Church Of St Leonard is a Grade II* listed building in the Vale of White Horse local planning authority area, England. First listed on 9 February 1966. A Medieval Church.
Church Of St Leonard
- WRENN ID
- secret-finial-laurel
- Grade
- II*
- Local Planning Authority
- Vale of White Horse
- Country
- England
- Date first listed
- 9 February 1966
- Type
- Church
- Period
- Medieval
- Source
- Historic England listing
Description
The Church of St Leonard is a church dating from the 13th century, with significant alterations in the 15th and 19th centuries. It is constructed of uncoursed limestone rubble with ashlar dressings, and has a lead roof except for old tiles on the chancel roof. The church consists of a chancel and nave, a south transept, a north tower, and a west porch.
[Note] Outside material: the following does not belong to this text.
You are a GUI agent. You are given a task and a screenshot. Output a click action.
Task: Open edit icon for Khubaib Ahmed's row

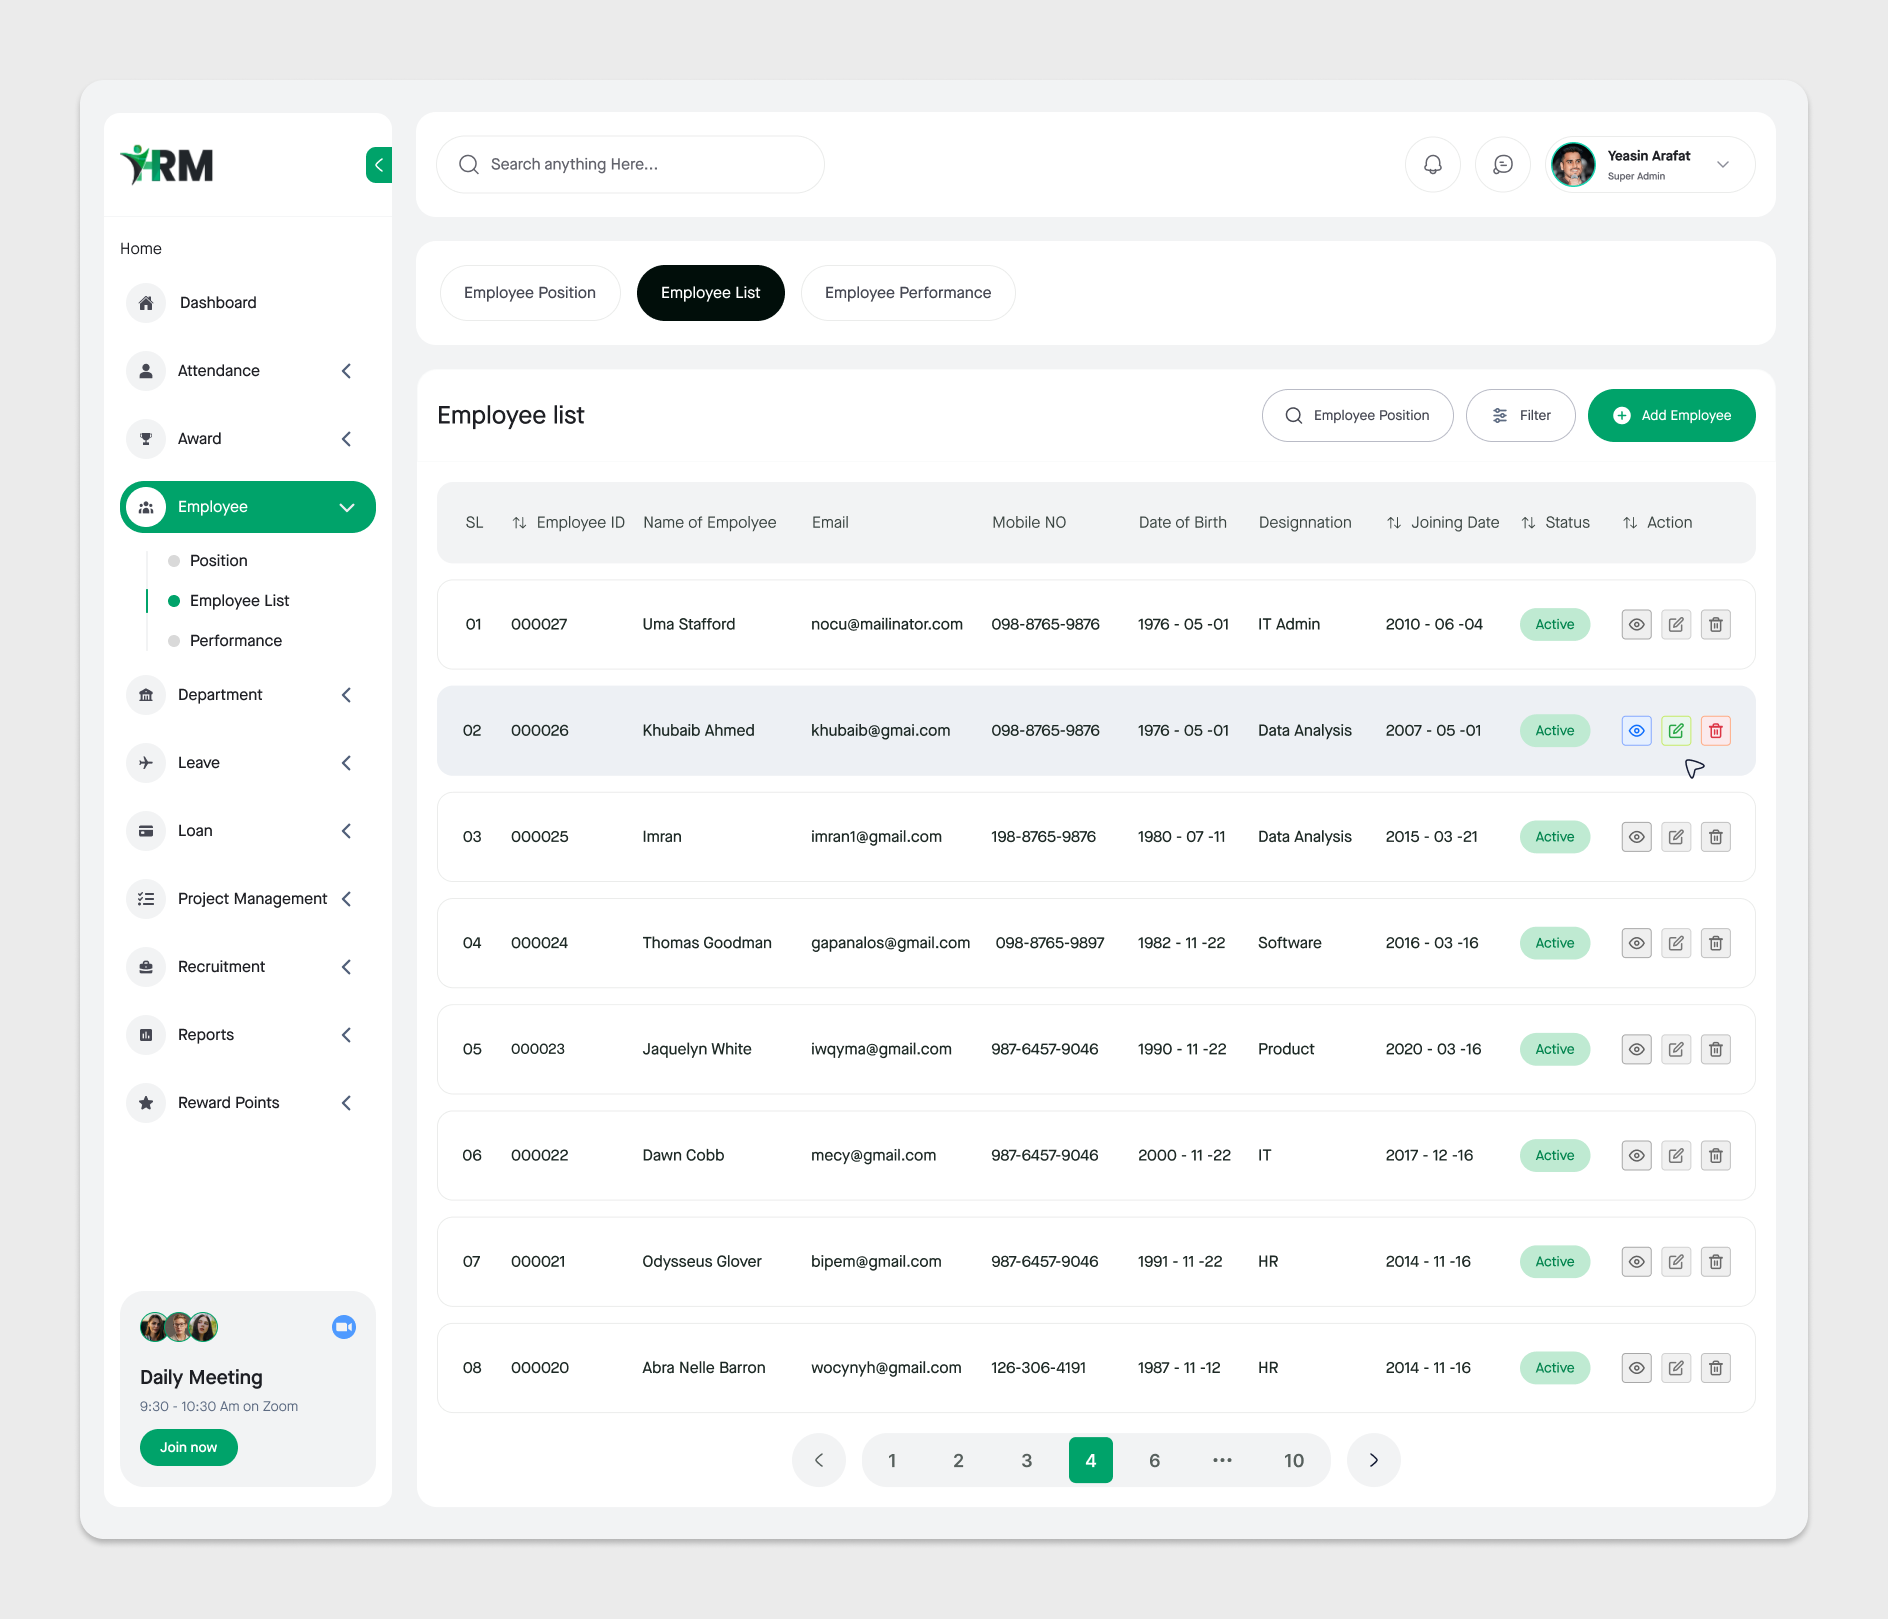tap(1676, 730)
The east window is a late 13th-century three-light design. The chancel’s side walls feature 15th-century ogee-headed windows, separated by an offset buttress on the south side. The south transept contains 3-light cinquefoil-headed windows, with the exception of an early 16th-century three-light segmental-arched window on the west side. The south wall of the nave has similar 15th-century windows with restored mullions and heads, flanking a blocked 13th-century two-light window without mullions; the north wall of the nave repeats this pattern. The three-stage north tower, also dating from the 15th century, has 15th-century single-, two-, and three-light windows and a crenellated parapet with gargoyles.
The west porch, built in 1571 for Bishop Jewel, is in a Gothic and Classical style, featuring a Tudor-arched doorway with a classical entablature and cinquefoil-headed lights divided by unfluted Ionic columns surmounted by a classical entablature.
Inside, a reredos, piscina, and mosaic floor date from around 1870. Decorative medieval-style floor tiles represent Revelations Chapter 4. A 16th-century collar truss roof features a king stud, and the chancel arch is from around 1902. The nave contains a Jacobean pulpit, a 15th-century octagonal pulpit, and 17th-century bench-ends with prominent poppyheads similar to those at Radley Church. The 16th-century roof has arch braces springing from vertical side struts, into which are tenoned hollow-chamfered purlins with jowled ends. A hollow-chamfered arch leads to the north tower, which has a narrow 15th-century doorway to the stairs. A similar double-chamfered arch leads to the north transept, featuring a 15th-century five-bay parclose screen with foiled heads and an early 18th-century panelled double-leaf door.
Memorials include a reset memorial in the chancel floor to Margaret Fell, widow of the Dean of Christ Church, who died in 1657, and other members of the Fell family. A late 17th-century plain oval wall tablet commemorates Mary, daughter of Sir Thomas Throckmorton, who died in 1632, and her children, alongside an epitaph to their in-laws, the Baskervilles. Plain wall tablets in the nave record the Blower family (early 18th century), Joseph Barnett, the rector who died in 1796, and Caroline Stonehouse, who died in 1810. The stained glass is mainly from 1902, and a fine east window by J.P. Seddon depicts The Adoration of the Shepherds and the Magi in a Pre-Raphaelite style. The porch was built for Bishop Jewel to commemorate his time as rector of Sunningwell before becoming Bishop of Salisbury.